Whether in basic or applied sciences, the collection, analysis, and processing of data play crucial roles throughout the research process. The central role of data work in modern scientific research is undeniable. The recognition of such work in the scientific community is reflected not only in the authorship positions of data contributors but also in the way data ensures the reliability and innovation of research findings. Looking ahead, as data-driven research continues to evolve, the contributions of data workers will become even more closely integrated into all stages of scientific discovery, driving further innovation and fostering broader academic collaboration.

In this study, our primary focus is on providing empirical insights into the role of data work within research teams by examining the patterns of overlap between core contributors to a paper and core contributors to the corresponding dataset. Through the statistical examination, we have indeed observed this phenomenon of contributor overlap. In a separate, ongoing study, we are leveraging author contribution statements from primary literature to explore more granularly the relationship between authorship and specific data work. However, to fully understand the specific causes and mechanisms underlying these observed high-overlap patterns, future research should integrate qualitative methods, such as interviews and surveys with research team members, to obtain direct evidence regarding the actual distribution of contributions and the processes involved in authorship decisions.

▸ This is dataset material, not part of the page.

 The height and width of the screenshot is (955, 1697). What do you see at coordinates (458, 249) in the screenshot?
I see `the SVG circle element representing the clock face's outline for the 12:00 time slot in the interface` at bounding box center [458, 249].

This study exclusively utilized datasets from GEO due to their unique capacity to link raw data to source publications with explicit contributor attribution. Although GEO is the most widely adopted biomedical data repository, 90 interpretations require caution regarding disciplinary contexts. Biomedical authorship conventions, influenced by collaborative research models and institutional data policies, may disproportionately recognize data contributions compared to fields where data production is decentralized or tool-driven. More efforts are necessary to examine discipline specific mechanisms for crediting data contributions and broader validation across research cultures remains essential to understand academia’s evolving recognition of data labor.